Trackback spammers upping the ante
Kevin Burton: Nasty New Trackback Spam. The main technique in this case exploits the fact that TypePad allows HTML in a place where it shouldn’t (an easy fix), but this caught my eye:
3. In the post URL they encode your permalink’s URL so that automated backlink trackers fail since now your URL appears on their site.
This might sound a bit confusing so I’ll show an example.
The trackback they submitted was:
http://foocom/foo.php?www.feedblog.org/2005/08/msn_filter_even.html
Then when you load this URL they automatically create a link to:
http://www.feedblog.org/2005/08/msn_filter_even.html
This is the first attack I’m aware of that specifically attempts to thwart backlink checkers like the Trackback Validator I helped with this past summer. When we started the project, we predicted that trackback spammers would either give up and go home (ha!) or they’d continue with the arms race and develop some kind of dynamic spam page in response.
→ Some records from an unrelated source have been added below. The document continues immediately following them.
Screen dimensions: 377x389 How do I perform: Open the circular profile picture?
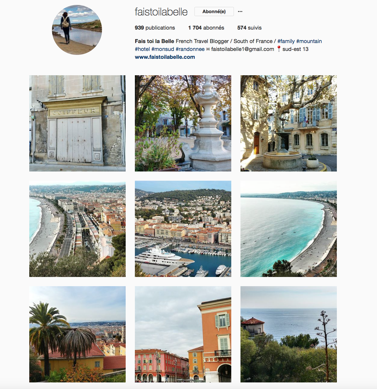77,30
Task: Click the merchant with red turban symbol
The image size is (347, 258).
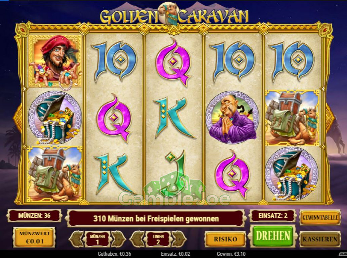Action: pyautogui.click(x=55, y=61)
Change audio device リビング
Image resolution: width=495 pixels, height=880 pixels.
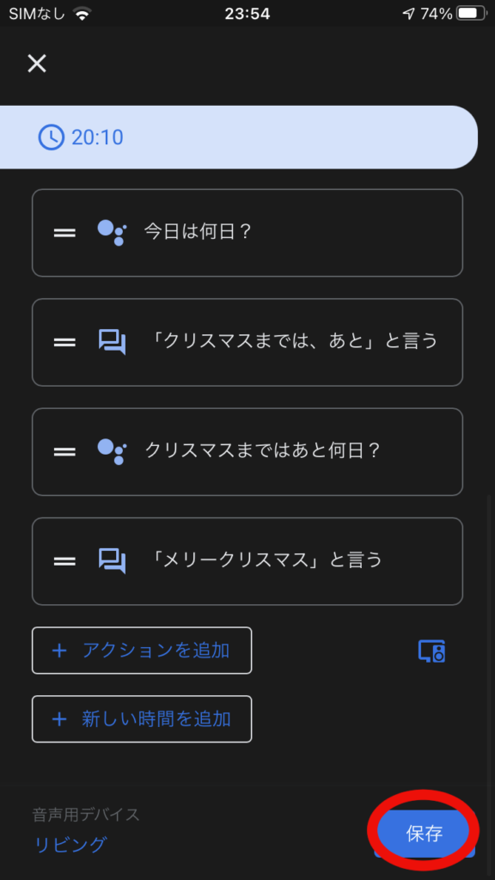point(70,844)
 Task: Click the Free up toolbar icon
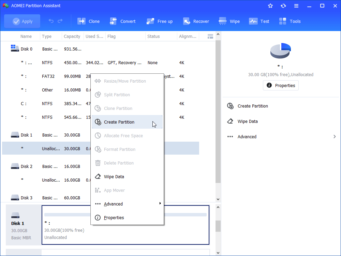[160, 21]
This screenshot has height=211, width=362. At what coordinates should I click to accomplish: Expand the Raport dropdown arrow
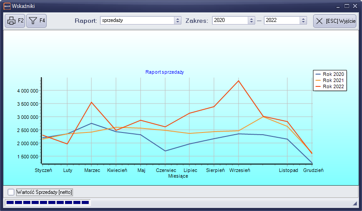click(x=177, y=21)
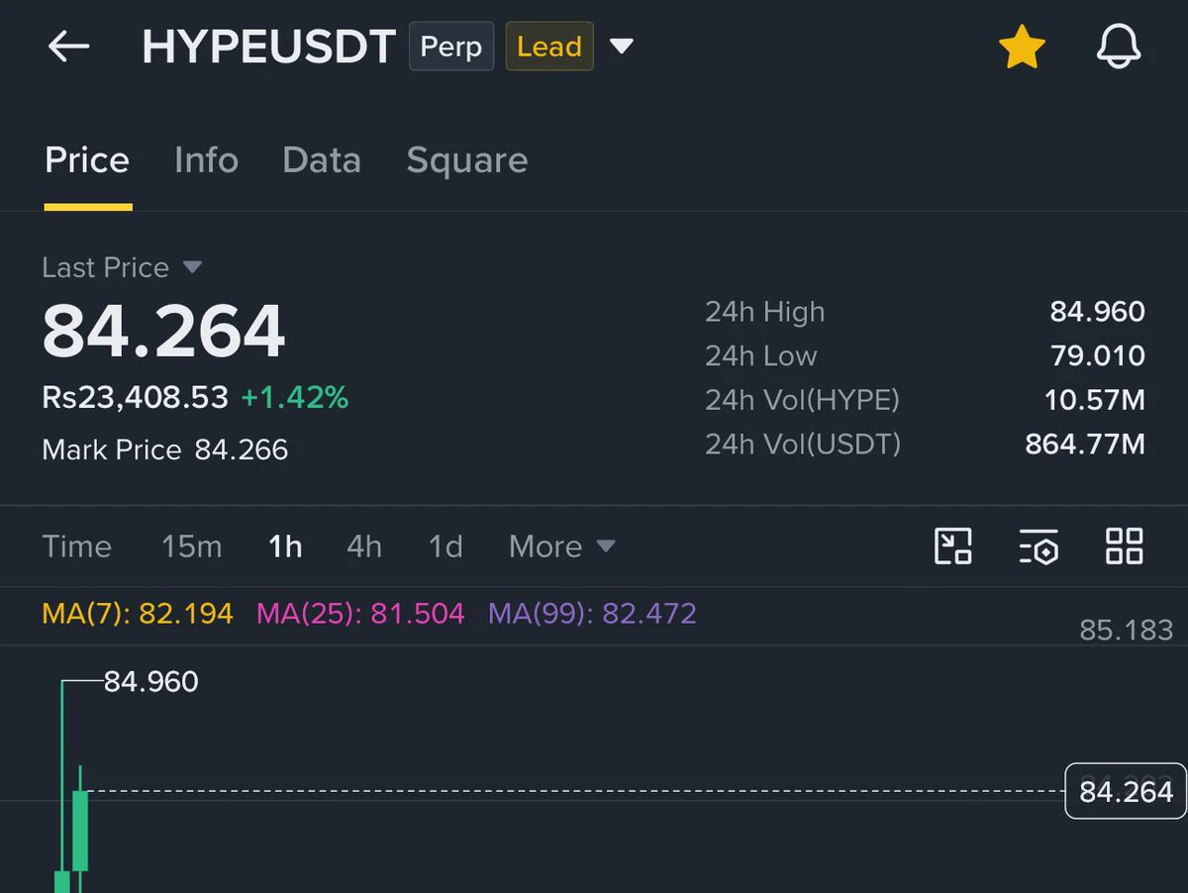Select the Time line-chart view

click(x=76, y=546)
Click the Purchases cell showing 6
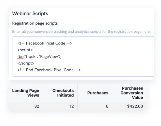The width and height of the screenshot is (161, 126). pyautogui.click(x=107, y=106)
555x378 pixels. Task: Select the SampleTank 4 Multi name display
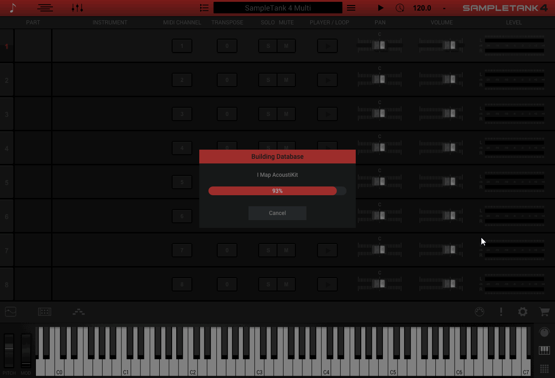click(278, 8)
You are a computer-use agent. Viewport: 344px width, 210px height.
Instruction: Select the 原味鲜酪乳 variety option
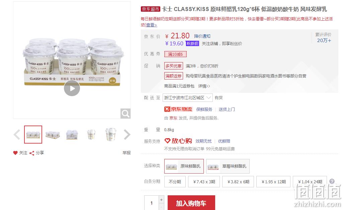click(184, 166)
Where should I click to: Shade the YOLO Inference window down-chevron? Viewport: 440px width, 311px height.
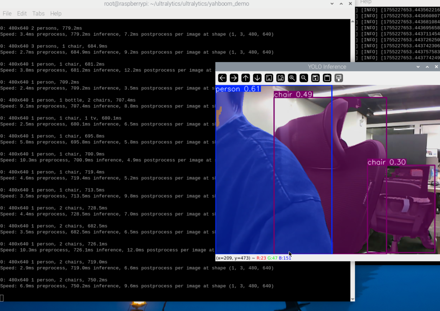tap(418, 67)
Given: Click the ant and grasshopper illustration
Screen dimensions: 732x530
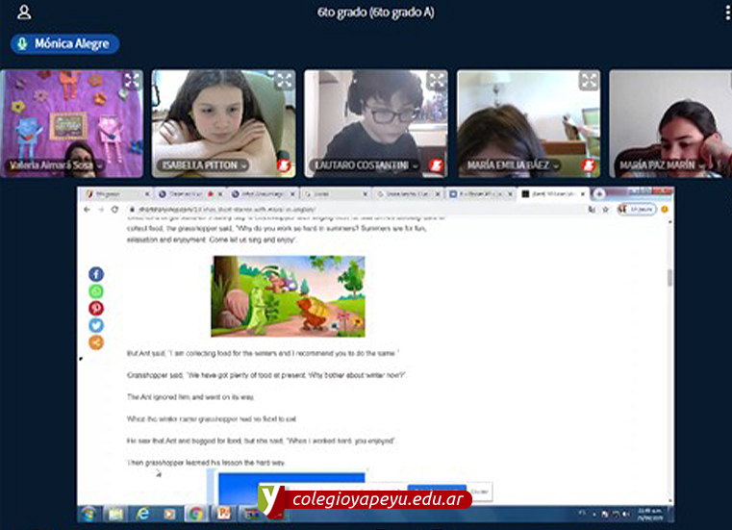Looking at the screenshot, I should point(288,296).
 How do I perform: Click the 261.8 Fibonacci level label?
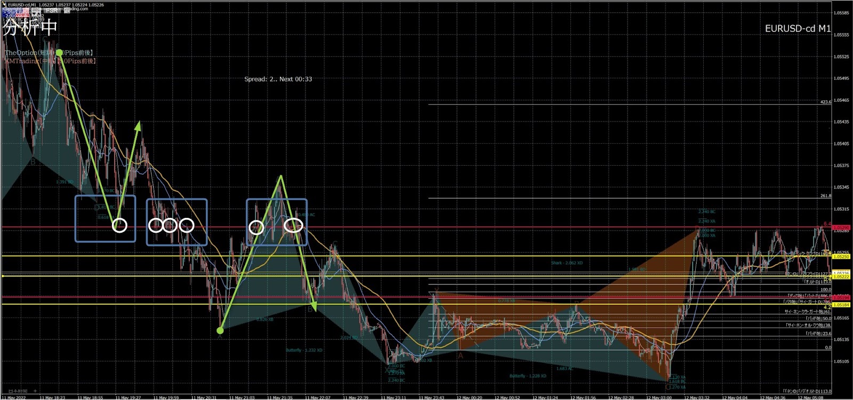pyautogui.click(x=825, y=196)
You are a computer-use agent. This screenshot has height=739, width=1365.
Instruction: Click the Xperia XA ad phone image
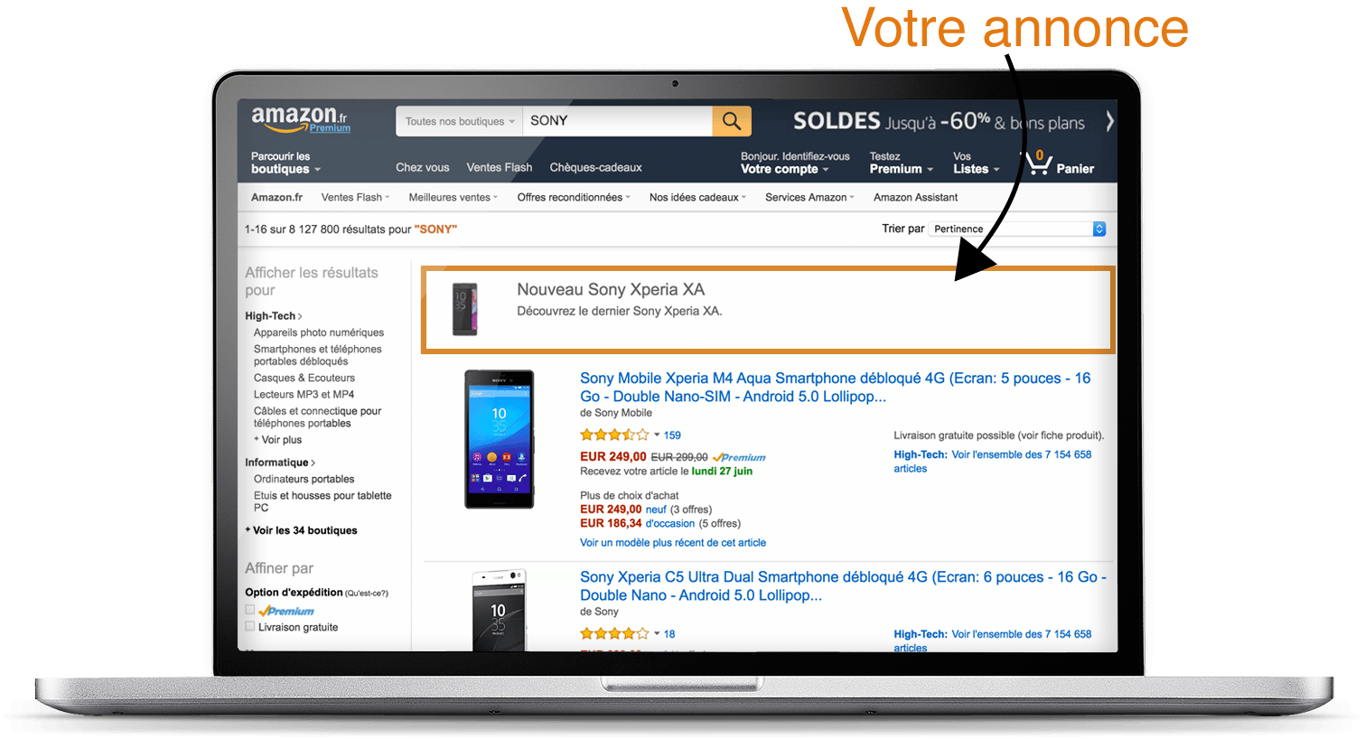pos(465,309)
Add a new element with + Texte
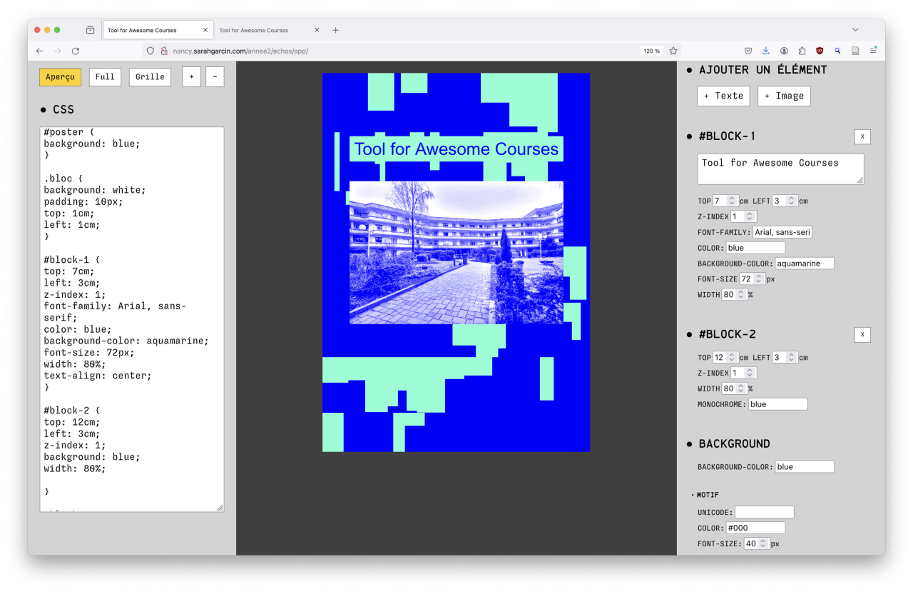 (x=723, y=96)
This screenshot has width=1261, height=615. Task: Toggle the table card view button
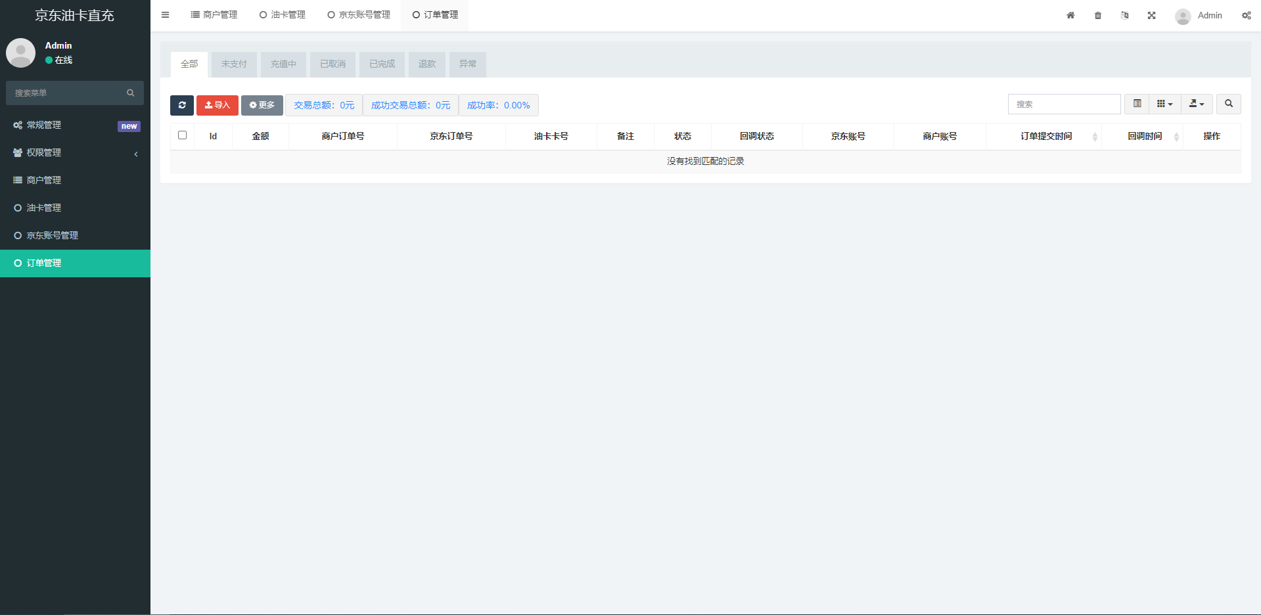1137,104
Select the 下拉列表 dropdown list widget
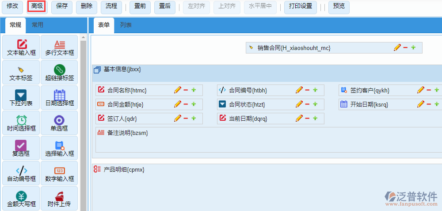The width and height of the screenshot is (442, 211). coord(21,98)
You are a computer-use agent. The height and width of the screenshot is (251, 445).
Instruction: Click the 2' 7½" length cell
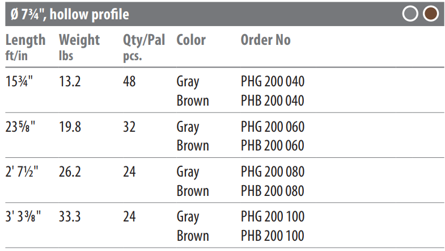pyautogui.click(x=22, y=171)
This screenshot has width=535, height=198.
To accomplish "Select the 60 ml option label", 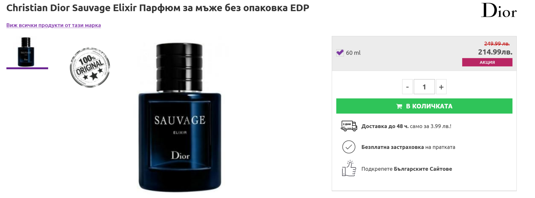I will pyautogui.click(x=353, y=53).
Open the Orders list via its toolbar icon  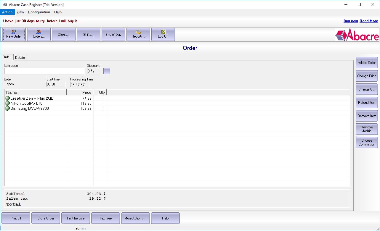[x=39, y=34]
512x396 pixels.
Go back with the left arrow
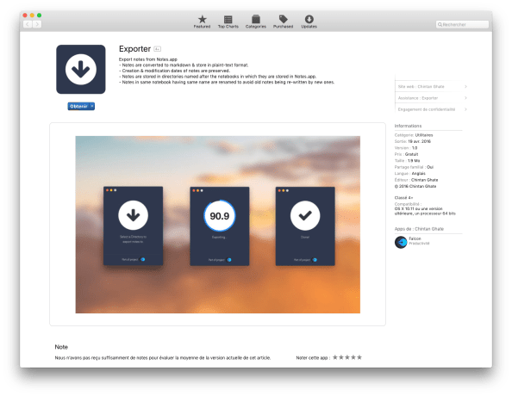coord(28,24)
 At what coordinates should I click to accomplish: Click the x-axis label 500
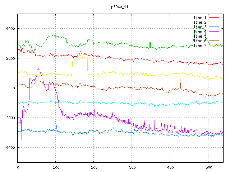[208, 167]
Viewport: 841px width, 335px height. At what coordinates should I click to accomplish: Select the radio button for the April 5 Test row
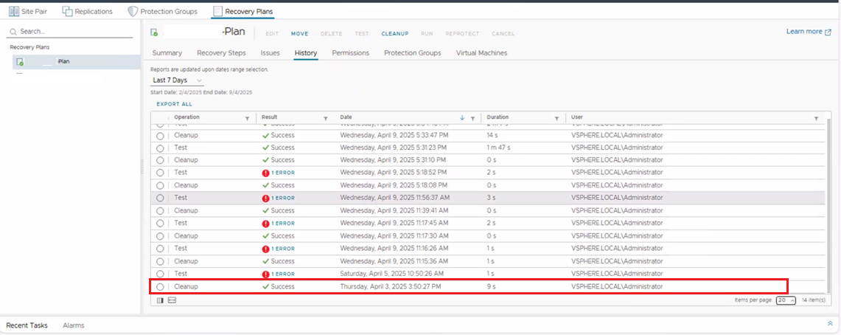(x=161, y=274)
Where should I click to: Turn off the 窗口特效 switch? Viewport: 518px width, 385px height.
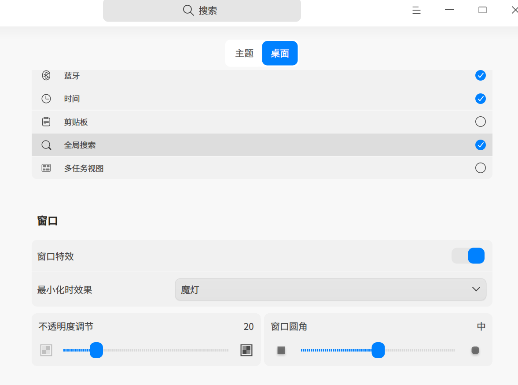pyautogui.click(x=468, y=255)
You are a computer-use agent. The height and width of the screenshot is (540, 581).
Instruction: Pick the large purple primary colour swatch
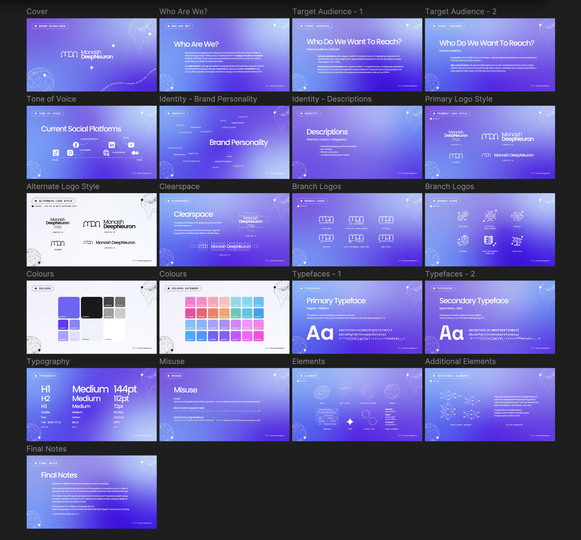(x=69, y=308)
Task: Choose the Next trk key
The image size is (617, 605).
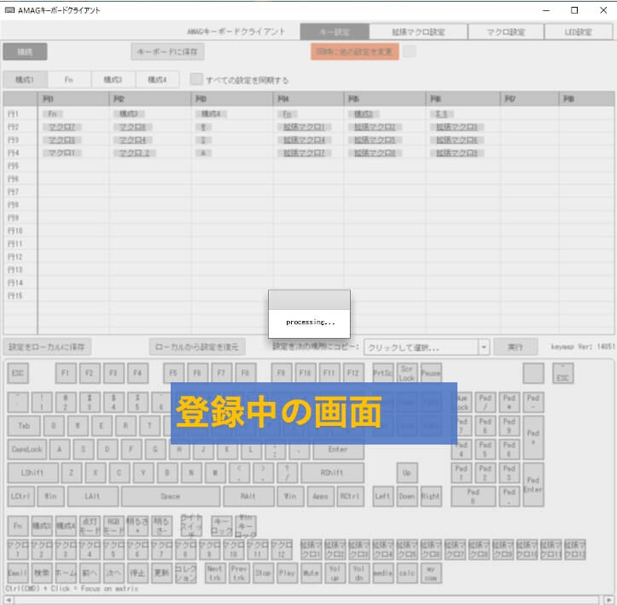Action: point(215,573)
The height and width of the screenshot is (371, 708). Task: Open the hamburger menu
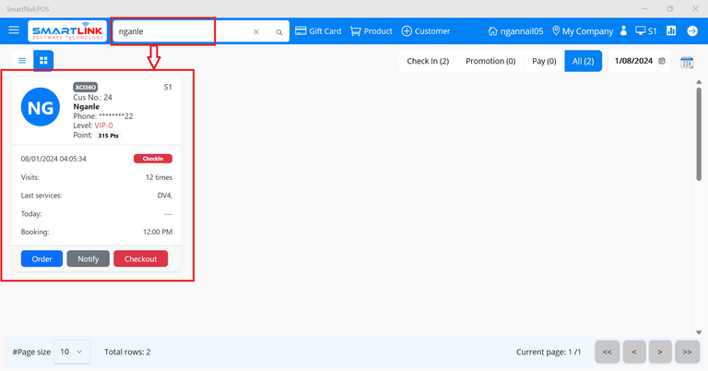[14, 30]
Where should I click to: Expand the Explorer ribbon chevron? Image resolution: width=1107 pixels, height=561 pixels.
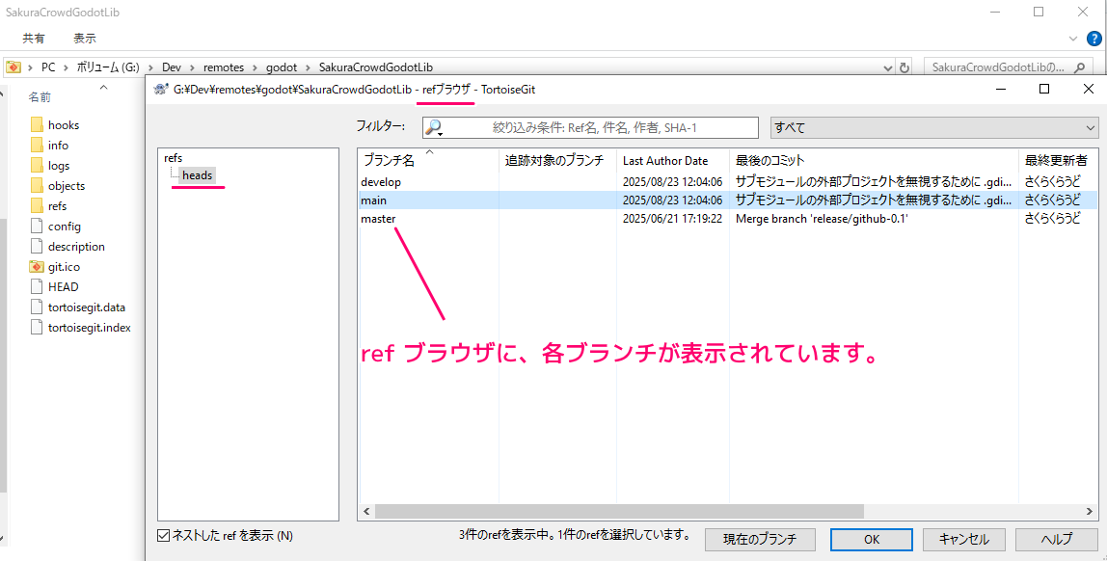(x=1073, y=39)

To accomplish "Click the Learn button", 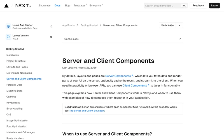I will point(214,6).
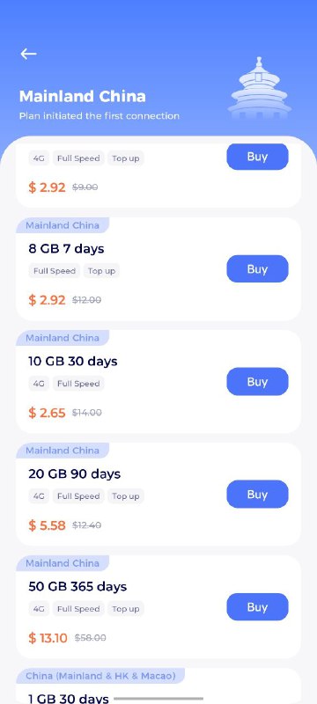
Task: Open the 50 GB 365 days plan title
Action: pos(77,586)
There are a couple of reasons why I think this means that the spammers have essentially lost:
- The spammers now need a stable URL on a server that can (potentially) serve a lot of hits. It’s a slightly greater investment, and any time we can create some financial burden on spammers, it’s a tiny win.
- More importantly, the URL used in the spam contains a valid backlink. By the metric we described when we released the Validator, this is no longer considered “spam”. Since PageRank is (currently) strictly additive, this means that the spammer can only be increasing your PageRank (and of course you’re doing nothing for his, because you used nofollow, right?). The spam is essentially harmless (and, in practice, difficult for a human to distinguish from a legitimate Trackback).
In a sense, these are the central goals of any anti-spam effort: to increase the costs to spammers, and to decrease the costs (in terms of time, PageRank, money, etc.) to recipients.